Measure 91 will free up law enforcement resources to go after dangerous criminals and raise revenue for state and local police.
We need to stop ruining people’s lives.
When we prosecute people for non-violent marijuana offenses, we put them through the harsh reality of the justice system and only turn them into more hardened criminals. It gives them a record that follows them for the rest of their lives.
This system doesn’t reduce marijuana use, protect children or make our streets safer. It just emboldens black market drug dealers and lines the pockets of organized crime and drug cartels in our state.
Criminal enforcement is an unfair, unjust burden on communities of color.
A black person is 100% more likely to be arrested or cited for marijuana related crimes than a white person in Oregon.

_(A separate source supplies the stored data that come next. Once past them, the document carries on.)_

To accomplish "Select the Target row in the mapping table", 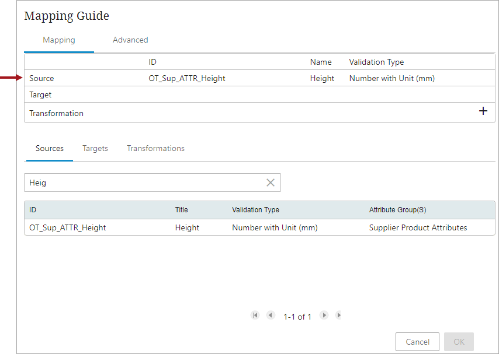I will click(40, 95).
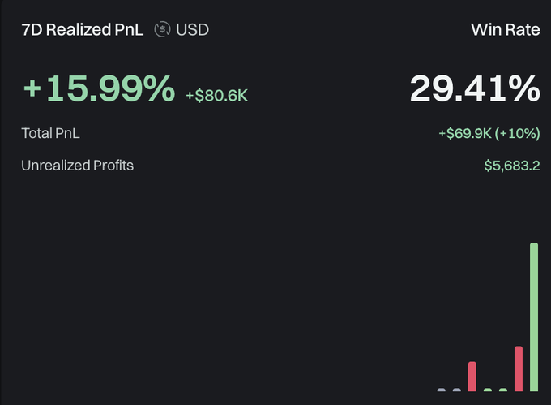Click the +$69.9K (+10%) total value
This screenshot has height=405, width=551.
tap(489, 133)
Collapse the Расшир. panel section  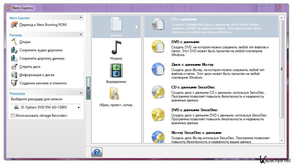pos(81,35)
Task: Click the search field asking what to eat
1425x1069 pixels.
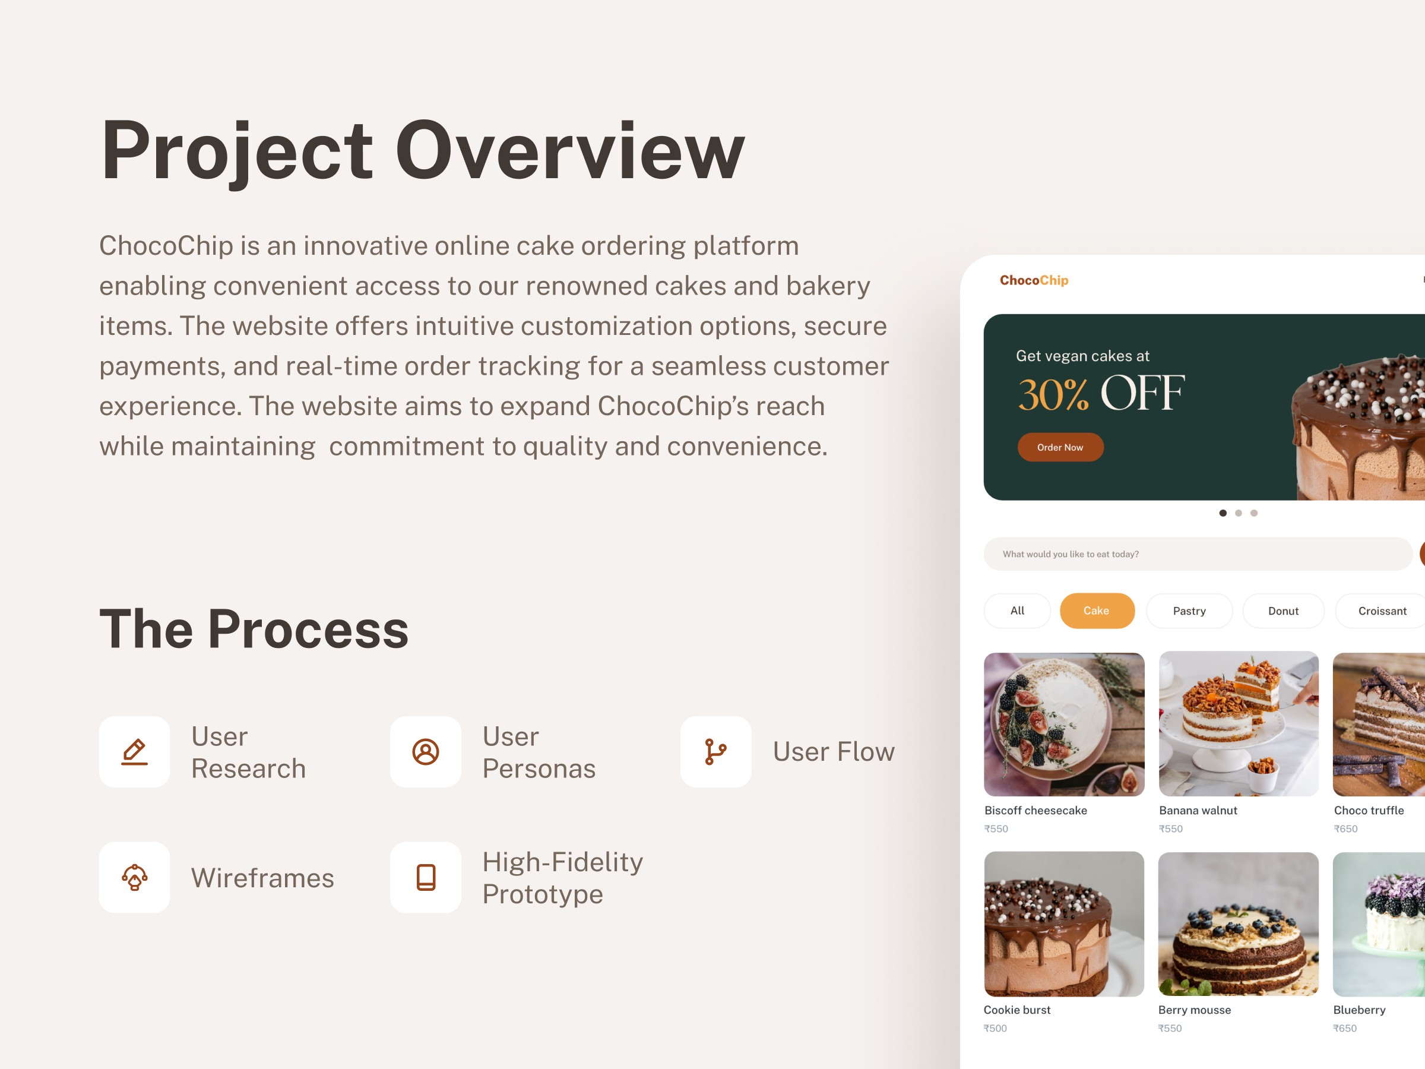Action: tap(1198, 554)
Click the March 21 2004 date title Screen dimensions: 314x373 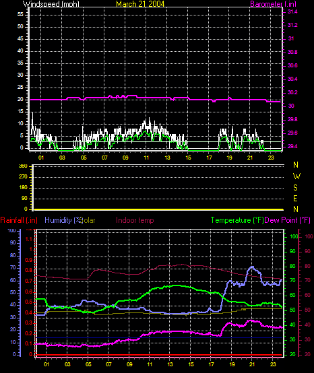pyautogui.click(x=140, y=4)
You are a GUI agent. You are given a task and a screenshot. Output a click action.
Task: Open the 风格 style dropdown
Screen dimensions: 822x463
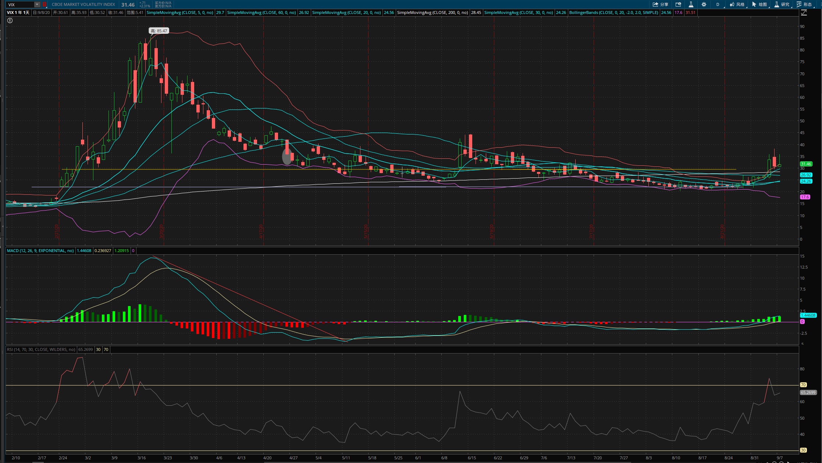[737, 4]
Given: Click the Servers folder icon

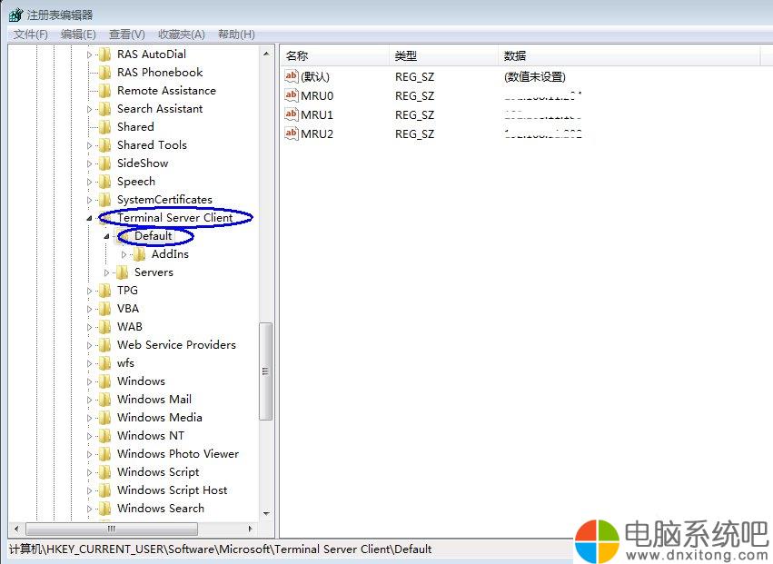Looking at the screenshot, I should pos(123,272).
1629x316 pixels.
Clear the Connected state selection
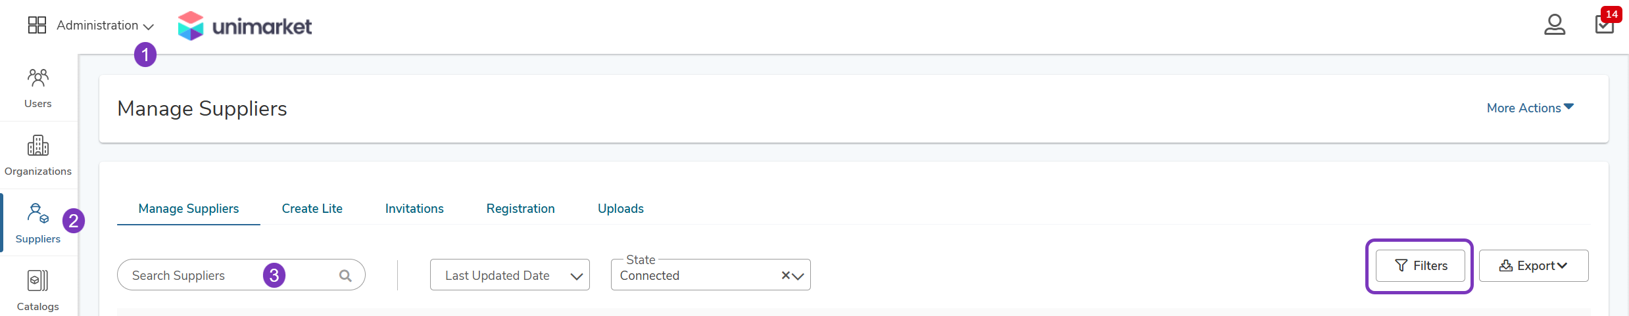[785, 276]
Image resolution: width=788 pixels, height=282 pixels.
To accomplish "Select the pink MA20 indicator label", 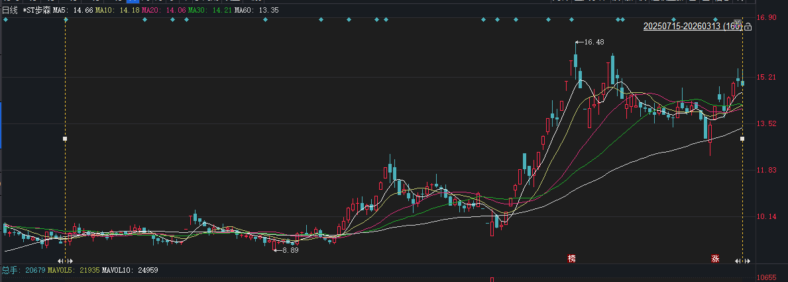I will (151, 11).
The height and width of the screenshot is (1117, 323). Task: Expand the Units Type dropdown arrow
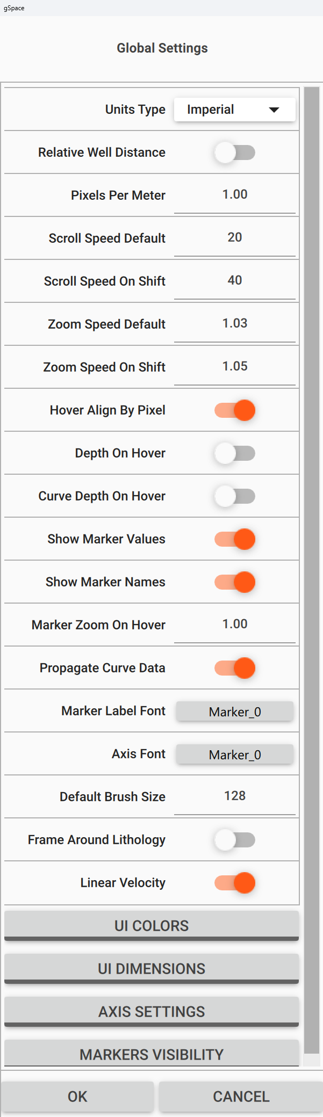pyautogui.click(x=275, y=109)
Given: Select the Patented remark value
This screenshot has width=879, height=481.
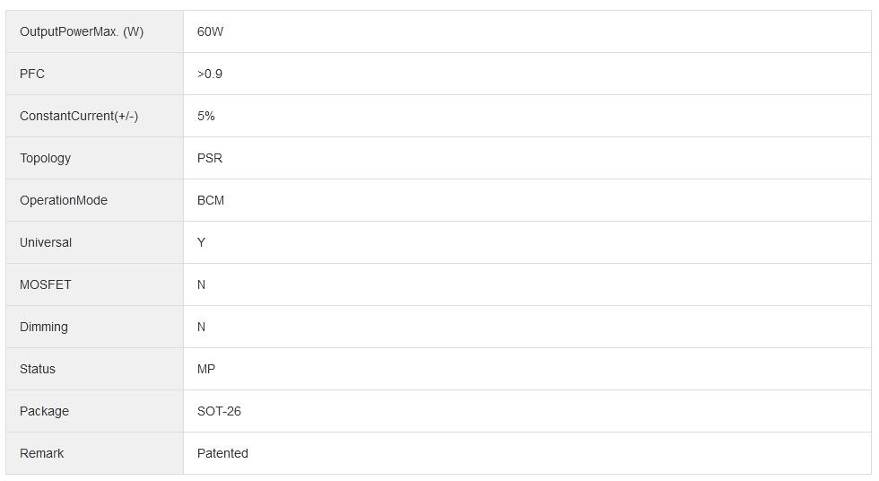Looking at the screenshot, I should [222, 453].
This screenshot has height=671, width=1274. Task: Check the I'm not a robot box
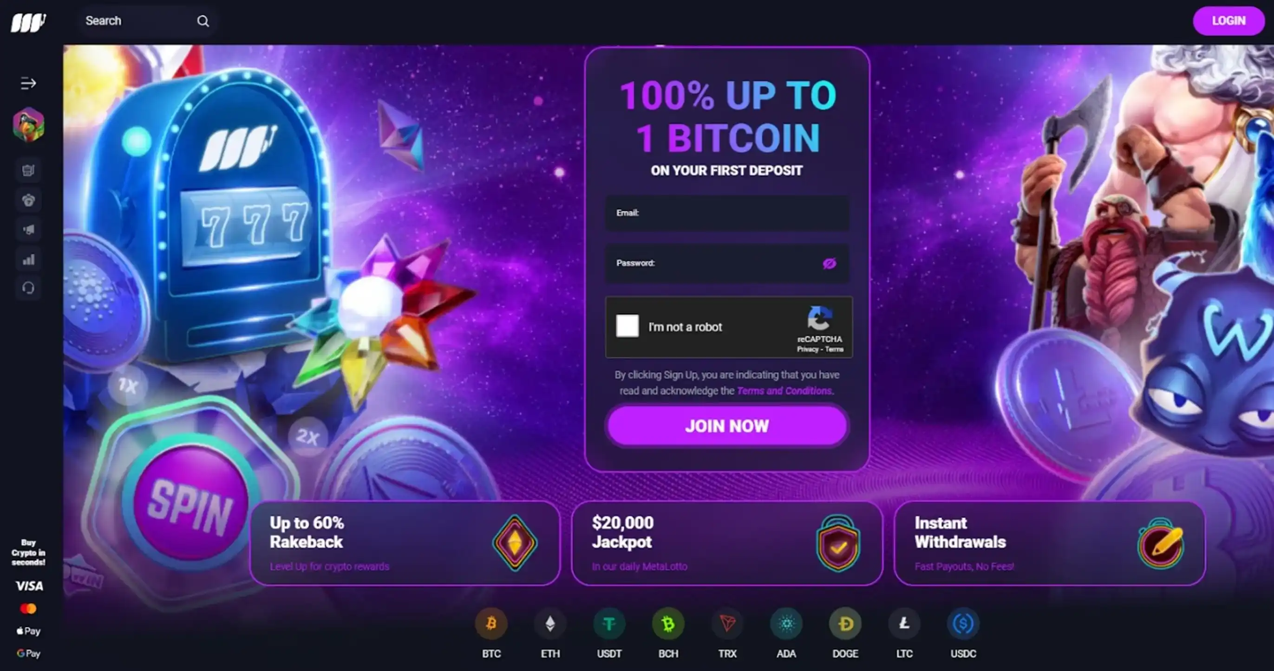click(x=627, y=326)
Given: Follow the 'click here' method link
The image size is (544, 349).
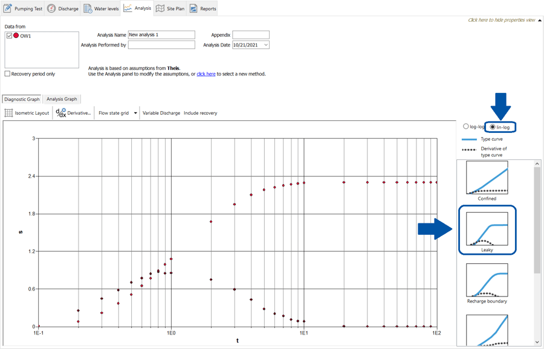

That is despite nearly equal use across all communities.
In some counties, like Lane, it is even worse. A black person is 3.5x as likely as a white person to be busted. This kind of disparity leads to erosion of trust between citizens and the police force and undermines the rule of law.
Measure 91 would remove these harsh punishments and move us toward a more just society.
Measure 91 is a better approach.
Measure 91 keeps current DUI laws. Law enforcement officers will continue to pursue anyone driving impaired for any reason, using our current, effective field sobriety tests. Tax revenue raised by Measure 91 will go to hire more state troopers to keep our roads safe and provide specialized training for more officers to perform advanced roadside tests that can determine impairment.
I’ve read Measure 91 and it includes the right restrictions. It’s system of regulated, legalized and taxed marijuana in Oregon means:
- Better law enforcement priorities to keep us safer;
- Shrinking the black market and drug cartels;
- Funding for proven drug education and prevention programs for young people;
- Raising much-needed tax money for schools and police.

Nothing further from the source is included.